11. Insofar as the supplier negligently violates a cardinal obligation or an essential contractual duty, his obligation to indemnify is in any case also limited to the contractually typical, foreseeable damage.
12. The warranty period for new delivery items is 12 months, calculated from the transfer of risk. This period is a limitation period and also applies to all other claims of the purchaser, as far as no claims made in tort
become.
13. Used items are sold as inspected, to the exclusion of any warranty.

§ 9 Total liability
1. Insofar as our liability for damages is excluded or limited in accordance with § 8 (9) to (12), this shall also apply to all other claims without regard to the legal nature of the asserted claim, but in particular for claims based on fault at conclusion of contract, violation of secondary obligations, in particular for claims from the producer liability acc. § 823 Civil Code. 2. The regulation acc. Paragraph 1 is only valid for claims acc. §§ 1 and 4 Product Liability Act as well as for all cases of inability or impossibility. 3. Insofar as our liability is excluded or limited, this also applies to the personal liability of our employees, employees, employees, representatives and vicarious agents. 4. The limitation period of claims between supplier and customer is governed by § 8 para. 12, unless claims arising from the producer's liability acc. §§ 823 ff. BGB in question.
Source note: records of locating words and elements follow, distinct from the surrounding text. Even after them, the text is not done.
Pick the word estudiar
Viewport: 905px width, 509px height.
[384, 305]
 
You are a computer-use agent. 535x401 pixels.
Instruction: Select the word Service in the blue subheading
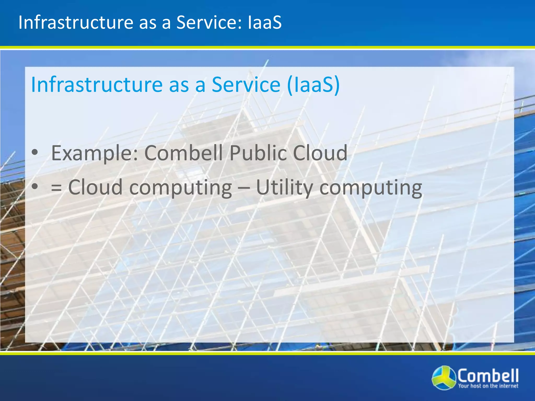246,85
§ 10 Technical advice, use and processing
The technical advice of the seller in word, writing and by experiments are made to the best of our knowledge, however, is only a non-binding note, including in relation to any property rights of third parties, and does not exempt the buyer from the own examination of the products supplied by the seller on their suitability for the intended procedures and purposes. Application, use and processing of the products are beyond the control of the seller and are therefore the sole responsibility of the buyer.

§ 11 Jurisdiction - Place of performance
1. If the purchaser is a registered trader, a legal entity under public law or a special estate under public law, the place of jurisdiction is Osnabrück, but the supplier is entitled to sue the purchaser at his place of residence. If the customer relocates his domicile or habitual abode from the scope of the Federal Republic of Germany after the conclusion of the contract, the place of jurisdiction is the place of business of the supplier. This also applies if the place of residence or habitual residence of the customer is not known at the time the complaint is filed.
2. Unless otherwise stated in the order confirmation, the place of performance is Bramsche.